The day before he was scheduled to leave Karachi, the journalist was kidnapped and barbarically murdered by jihadists who videotaped his beheading.
Based on the memoir of the same name by Mariane Pearl, herself a radio journalist, A Mighty Heart is a portrait of Mariane (Angelina Jolie) seesawing between hope and hopelessness in the weeks between her husband's abduction and his death.
Jolie delivers a focused and unfussy performance, doing an honorable job imitating Mariane's inimitable Cuban-French accent. Disappearing under the curly coif resembling that of Cher circa Moonstruck, Jolie suppresses her essential Angelina-ness, completing her transition from the screen's sultry siren to its Earth Mother.
Michael Winterbottom's unsentimental film is less a profile in courage than a just-the-facts, ma'am procedural. It focuses on how Mariane, five months pregnant in a foreign country, advanced the operation to find her husband. Danny is played by Dan Futterman, Capote's screenwriter, nicely cast as the reporter and running the emotional gamut from earnest to goofy.
To experience the grief of a death, one must know something of the life, no?
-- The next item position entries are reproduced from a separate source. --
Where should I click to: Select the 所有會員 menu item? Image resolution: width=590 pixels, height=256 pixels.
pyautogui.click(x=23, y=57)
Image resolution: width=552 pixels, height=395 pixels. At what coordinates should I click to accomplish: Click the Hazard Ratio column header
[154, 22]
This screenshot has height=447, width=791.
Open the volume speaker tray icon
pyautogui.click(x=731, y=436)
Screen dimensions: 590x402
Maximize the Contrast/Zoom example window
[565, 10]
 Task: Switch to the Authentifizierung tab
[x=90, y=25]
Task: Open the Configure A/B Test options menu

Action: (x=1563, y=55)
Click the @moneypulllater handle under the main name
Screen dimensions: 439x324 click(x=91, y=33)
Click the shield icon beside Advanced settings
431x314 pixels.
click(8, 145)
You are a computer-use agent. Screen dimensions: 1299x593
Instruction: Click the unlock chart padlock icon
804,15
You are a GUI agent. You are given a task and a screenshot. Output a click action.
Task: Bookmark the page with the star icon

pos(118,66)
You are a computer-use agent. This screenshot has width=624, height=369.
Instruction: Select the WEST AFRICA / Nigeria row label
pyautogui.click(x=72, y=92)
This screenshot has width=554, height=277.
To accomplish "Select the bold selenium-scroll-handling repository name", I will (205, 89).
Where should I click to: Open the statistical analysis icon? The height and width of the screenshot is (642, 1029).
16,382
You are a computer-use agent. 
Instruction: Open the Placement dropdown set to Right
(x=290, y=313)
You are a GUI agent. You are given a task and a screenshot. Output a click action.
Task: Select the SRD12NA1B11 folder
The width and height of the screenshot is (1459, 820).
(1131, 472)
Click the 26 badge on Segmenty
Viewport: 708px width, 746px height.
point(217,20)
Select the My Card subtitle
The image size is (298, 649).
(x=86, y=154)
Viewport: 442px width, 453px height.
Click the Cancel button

That's the assumption of a movie like Silkwood. It is not assumed in A Mighty Heart, which tells us precious little about Mariane and Danny - and even less about the politics behind Danny's kidnapping.
"What do Americans really know about Afghanistan and Pakistan . . . other than bombing them?" asks a friend of Mariane's as they untangle the knotted political and bureaucratic threads that might lead them to Danny.
Good question, and one that opens the door for the filmmakers to provide context absent from the film. Because Danny is Jewish, he is suspected of being an agent of Mossad, the Israeli secret police. Because he is American, he is suspected of being a CIA op. That some Pakistanis hate Jews and Americans is a given, rather than a theme to be developed.